As you know, I read YA books as part of my writer’s training. With that in mind, I decided to participate in Story Siren’s 2011 Debut Author Challenge. The challenge requires participants to read and review at least 12 books by debut YA or MG authors during 2011. This is an exciting way to create interest in new authors and get the word out about their work. The deadline to sign-up for the challenge is March 1st, so go on over to Story Siren’s site and check it out for yourself and while you’re there join the challenge.
Happy Reading!

Tuesday, February 22, 2011

Hello World!

Since this is my first post I’d like to start by saying, “Hello, and thank you,” in advance to anyone who stops by.

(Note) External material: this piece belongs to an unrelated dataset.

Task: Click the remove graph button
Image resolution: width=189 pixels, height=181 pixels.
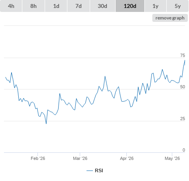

I hope to post a few times a week, so stay tuned for the interesting things I’m bound to write. Ha ha!
As you can see from my profile I am an “author-in-training.”  Attending an MFA program, though much desired, is completely unrealistic. With three young children, one work-aholic husband, a house to take care of, a part-time job as a children’s librarian, I am left with little time and no money, thus I teach myself about the art of writing.
How do you do that, you ask?
Well I’ll start with the most awesome place ever for learning, and asking questions about writing: Verla Kay’s Message Board aka: the Blueboard.  I would still be writing the wrong way if it weren’t for the great folks there. Other places on the internet are invaluable as well, places like Kidlit, Editorial anonymous, Dear Editor, just to name a few.
I also read books on writing. Steven King’s On Writing is terrific. As are many other writing books on my bookshelf, and on my Kindle, and on my nightstand, and in my car, you get the point.  I also read fiction books as a teaching tool.
You’re reading for pleasure and calling it educational, you say?
 So far this year I’ve read over a dozen YA books, and reading as a writer can teach you so much. What do other writers do that work? What doesn’t work? I learn things about tension, character, voice, plot, all from reading fiction - something I already enjoy doing.
Another way I teach myself is by attending seminars. The SCBWI offer so many classes on a wide variety of subjects, and across the spectrum of a writer’s career. From the writer who is still working on the first draft to the published author who needs help figuring out how to book school visits, and for all the writers in-between. I hope to fill my blog pages with some of the valuable information I learn at these classes.
I think I’ve said enough for now. I have to go work on my YA manuscript.